Invece la storia evolve, così come viene. Persino gli intoppi non sembrano essere realmente tali, perché non provocano uno smarrimento profondo nei personaggi, che subito se ne dimenticano e proseguono con le loro vite. Le tipiche problematiche della società giapponese vengono mostrate, ma non denunciate col giusto garbo. Qualche dramma qui e là a turbare l'esistenza scorrevole di Rio: alcune scene sembrano già viste, altre un po' prevedibili, ma sempre godibili e piuttosto simpatiche. L'intera storia regge poco, ma in fondo ciò che ci viene propinato non dispiace, specialmente per come ci viene mostrato. Infatti, il punto forte del film è l'immagine. Le riprese hanno saputo giocare su inquadrature ampie, in cui i due protagonisti, Rio e Kouki, si trovano come due piccole figure in uno spazio spianato e suggestivo. Le scenografie sanno comunicare molto più della sceneggiatura, e ad accompagnare queste scene ci sono le musiche giuste. Insomma, se non altro il comparto tecnico vale, e si presenta sopra la media, innalzando i discreti meriti di questo film del 2009 di Yuri Kantake.

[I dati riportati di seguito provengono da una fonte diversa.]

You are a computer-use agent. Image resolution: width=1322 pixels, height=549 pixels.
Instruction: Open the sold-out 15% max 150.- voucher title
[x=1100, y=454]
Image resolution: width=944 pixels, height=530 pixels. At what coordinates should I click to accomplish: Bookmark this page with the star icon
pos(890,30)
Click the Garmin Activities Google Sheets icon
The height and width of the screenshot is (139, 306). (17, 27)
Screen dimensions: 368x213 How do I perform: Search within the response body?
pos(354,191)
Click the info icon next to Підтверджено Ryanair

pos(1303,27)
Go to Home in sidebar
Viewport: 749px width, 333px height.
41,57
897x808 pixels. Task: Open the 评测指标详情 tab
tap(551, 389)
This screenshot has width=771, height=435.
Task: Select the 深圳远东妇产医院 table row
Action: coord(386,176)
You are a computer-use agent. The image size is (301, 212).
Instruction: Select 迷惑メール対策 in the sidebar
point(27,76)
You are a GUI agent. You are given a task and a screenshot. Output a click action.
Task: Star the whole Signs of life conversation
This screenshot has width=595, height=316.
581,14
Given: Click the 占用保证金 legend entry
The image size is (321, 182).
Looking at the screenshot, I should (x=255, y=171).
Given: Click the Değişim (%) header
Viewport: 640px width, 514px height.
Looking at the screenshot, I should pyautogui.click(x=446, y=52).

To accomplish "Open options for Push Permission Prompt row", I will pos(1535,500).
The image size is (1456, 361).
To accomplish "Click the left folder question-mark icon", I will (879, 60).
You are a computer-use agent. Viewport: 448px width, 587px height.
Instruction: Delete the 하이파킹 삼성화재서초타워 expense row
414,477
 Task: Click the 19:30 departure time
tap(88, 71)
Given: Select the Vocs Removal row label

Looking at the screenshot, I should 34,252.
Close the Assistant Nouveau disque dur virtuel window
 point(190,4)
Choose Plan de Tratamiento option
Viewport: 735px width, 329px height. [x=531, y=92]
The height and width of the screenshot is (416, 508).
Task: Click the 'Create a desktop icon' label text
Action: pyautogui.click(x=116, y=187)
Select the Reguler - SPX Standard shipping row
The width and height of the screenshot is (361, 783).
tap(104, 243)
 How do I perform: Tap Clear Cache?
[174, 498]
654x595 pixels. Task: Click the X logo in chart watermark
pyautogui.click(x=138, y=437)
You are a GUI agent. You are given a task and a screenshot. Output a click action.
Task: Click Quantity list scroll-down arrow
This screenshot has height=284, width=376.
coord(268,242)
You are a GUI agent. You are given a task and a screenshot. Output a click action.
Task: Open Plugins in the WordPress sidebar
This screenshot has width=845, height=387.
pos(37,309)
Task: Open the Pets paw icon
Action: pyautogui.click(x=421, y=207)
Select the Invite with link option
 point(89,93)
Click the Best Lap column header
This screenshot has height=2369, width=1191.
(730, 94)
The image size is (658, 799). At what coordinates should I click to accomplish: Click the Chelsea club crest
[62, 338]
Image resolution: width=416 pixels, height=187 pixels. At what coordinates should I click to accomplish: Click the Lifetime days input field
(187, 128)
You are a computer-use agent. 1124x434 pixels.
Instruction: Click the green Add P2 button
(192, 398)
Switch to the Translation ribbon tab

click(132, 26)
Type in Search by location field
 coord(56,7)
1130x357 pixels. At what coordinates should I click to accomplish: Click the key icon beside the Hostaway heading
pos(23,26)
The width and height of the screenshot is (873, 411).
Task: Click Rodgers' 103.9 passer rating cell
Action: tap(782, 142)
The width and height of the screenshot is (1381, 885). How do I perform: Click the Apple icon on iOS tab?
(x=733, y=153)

Tenshi no Koi significa letteralmente "Angel's Love", ma per una volta il titolo inglese, "My rainy days", ha molto più senso. Infatti, i due innamorati - la cui differenza d'età non si presenta come un problema poi tanto spaventoso - attaccano bottone in un giorno di pioggia in cui lei, con la sua solita intraprendenza che prevarica sul carattere schivo e riservato di lui, coglie il pretesto per dividere lo stesso ombrello e passeggiare assieme. Il viso tutto pepe di Nozomi Sasaki ci fa prendere il film col giusto stato d'animo, ossia quello di un leggero godimento, un ottimo passatempo senza premura alcuna. Un po' più impegnata è la recitazione di Shosuke Tanihara (nei panni del co-protagonista Kouki Ozawa), ma non è certo lui a risollevare il film... Semmai, questo merito spetta alla fotografia.